One of the famous (although often
neglected in the instructional program) problem- solving techniques is to
consider the pigeonhole principle which is a powerful tool used in
combinatorial math. In its simplest form, the
pigeonhole principle states that if more than n pigeons are placed into n pigeonholes, some pigeonhole must contain more than one
pigeon. If you have k+1 objects that
must be put into k holes, then there will be at least one hole with 2 or
more objects in it. While the principle is evident, its
implications are astounding. The reason is that the principle proves the
existence (or impossibility) of a particular phenomenon.
There are 50 teachers’ letterboxes in the school’s general office. One day the letter carrier delivers 151 pieces of mail for the teachers. After all the letters have been distributed, one mailbox has more letters than any other mailbox. What is the smallest number of letters it can have?
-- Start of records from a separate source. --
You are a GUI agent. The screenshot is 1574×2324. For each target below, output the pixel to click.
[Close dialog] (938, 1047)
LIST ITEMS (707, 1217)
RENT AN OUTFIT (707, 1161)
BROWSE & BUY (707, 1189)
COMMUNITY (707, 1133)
Some have a tendency to “fumble around”
aimlessly with this sort of problem, usually not knowing where to start.
Sometimes, guess and test may work here. However, the advisable approach for a
problem of this sort is to consider extremes. Naturally, it is possible for one
teacher to get all the delivered mail, but this is not guaranteed.
To best assess this situation, we shall
consider the extreme case, where the mail is as evenly distributed as possible.
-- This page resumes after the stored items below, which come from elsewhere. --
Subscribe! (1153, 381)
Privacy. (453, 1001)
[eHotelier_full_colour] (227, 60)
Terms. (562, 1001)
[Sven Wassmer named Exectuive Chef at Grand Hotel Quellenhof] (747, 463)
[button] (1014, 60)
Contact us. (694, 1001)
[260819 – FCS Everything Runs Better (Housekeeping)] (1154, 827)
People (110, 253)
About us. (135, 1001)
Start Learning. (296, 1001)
This would have each teacher receiving three pieces of mail with the exception
of one teacher, who would have to receive the 151st piece of mail. Therefore,
the least number of letters that the box with the most letters received is 4.
By the pigeonhole principle, there were
50 3-packs of letters for the 50 boxes. The 151st letter had to be placed into
one of those 50 boxes.
Let’s
see more applications how it can be used.
If you have 10 black socks and 10 white socks, and you are picking socks randomly, you will only need to pick three to find a matching pair.
The
three socks can be one of two colors. By the pigeonhole principle, at least two
must be of the same color.
Another
way of seeing this is by thinking sock by sock. If the second sock matches the
first, then we are done. Otherwise, pick the third sock. Now the first two
socks already cover both color cases. The third sock must be one of those and
form a matching pair.
If you pick five numbers from the integers 1 to 8, then two of them must add up to nine.
Every
number can be paired with another to sum to nine. In all, there are four such
pairs: the numbers 1 and 8, 2 and 7, 3 and 6, and lastly 4 and 5.
Each
of the five numbers belongs to one of those four pairs. By the pigeonhole
principle, two of the numbers must be from the same pair–which by construction
sums to 9.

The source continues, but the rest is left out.